06/01/2005 02:21 am ET Updated May 25, 2011

The Wal-Mart Documentary

The Wal-mart documentary had its genesis in the doctor's office.

Strange, but true. I was having a routine check-up for some fairly mundane complaint. As the exam went on and various tests were ordered, I began to mentally calculate how much the bill for this visit was going to come to. But I was thinking of a friend of mine -- a hard-working salt-of-the-earth kind of guy -- whose recent health crisis had severely strained his family's resources. He did not have the kind of high-quality health coverage that I had through the Directors Guild.

Days later, with my friend's situation still on my mind, I met a new neighbor who was a Wal-Mart sales clerk. He worked there full time but could not afford the health care plan they offered. Wait a minute, I thought. This clerk worked full time for a company whose profit was ten BILLION dollars annually, and they did not provide health care? But it got worse. The clerk said that the company had very kindly advised him how to apply for Medicare, so he could get public aid. So taxpayers were paying for Wal-mart employees to get medical care! I really found it hard to believe. I assumed that if it was true, it had to be an isolated incident.

So I began some months of research. What I discovered was shocking even to me: Not only were employees of Wal-Mart nationwide routinely directed to apply for Medicare, they were also regularly referred to government programs such as food stamps and Section 8 (subsidized) housing. I was furious and wanted to do something. I knew I had to make a film.

Given the millions of dollars Wal-Mart spends on ads telling us what a nice, caring all-American company they are, I did not expect the level of fear and resistance I immediately encountered. Current and former Wal-Mart employees at all levels were terrified that speaking out would cause them grave consequences. So we adopted a quiet, under-the-radar kind of approach in the hopes that Wal-Mart would not begin to attack and pursue people who consulted, advised or appeared on camera for the film.
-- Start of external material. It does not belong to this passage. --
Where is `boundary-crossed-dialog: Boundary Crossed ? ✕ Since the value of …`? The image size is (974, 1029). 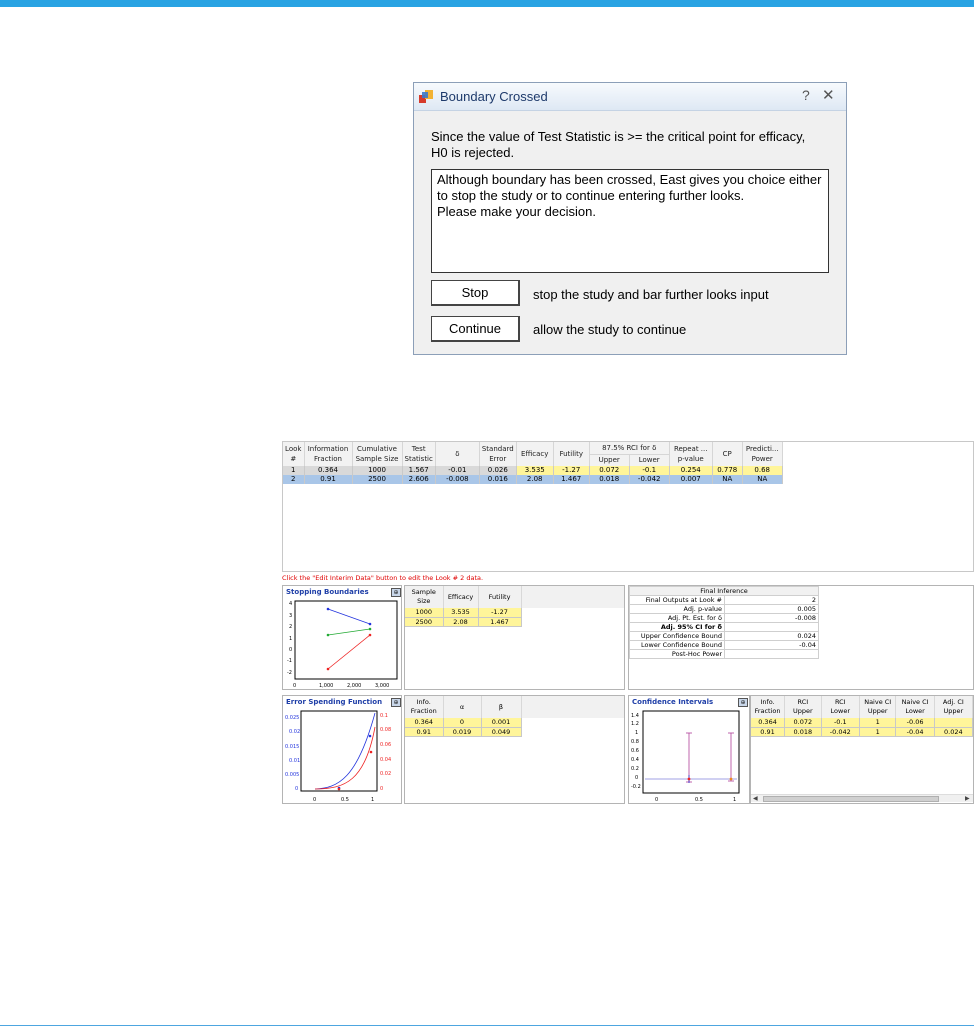 boundary-crossed-dialog: Boundary Crossed ? ✕ Since the value of … is located at coordinates (630, 218).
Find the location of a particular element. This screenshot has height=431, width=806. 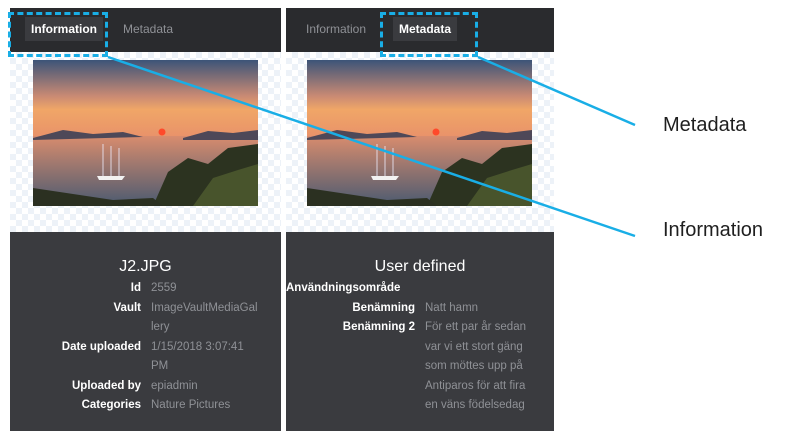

But despite our best efforts at remaining low-profile, the climate of fear at Wal-Mart is very pervasive and made it very very difficult for people to speak with us. Luckily, there are some terrific, committed and caring employees, past and present, who are coming forward with stories that will knock your socks off.

As we go forward I also invite everyone who can, to participate in making the film by sending me stories and/or video about Wal-Mart in your area and how it has affected your community. And send me the stories of those communities who have fought back and stopped Wal-Mart from coming into an area where they are not wanted. This film is going to thrive on the contributions of all of you to help finish it, and then to become the distributors around the country and get the film to the millions who should see this. And remember, the Wal-Mart story is not a partisan one, it truly cuts across all political boundaries to the core issue of fairness and greed. The people I am meeting and talking with, from employees to family business owners to farmers to ministers, have no political ideology in common -- just a firm belief that Wal-Mart is not playing fair. The largest corporation in the world can be expected not to act like a schoolyard bully.

Please join Brave New Films in helping to tell this story, put a spotlight on the issues involved, and help activate a debate that will change the way Wal-Mart does business. The largest corporation in the world should play by the rules.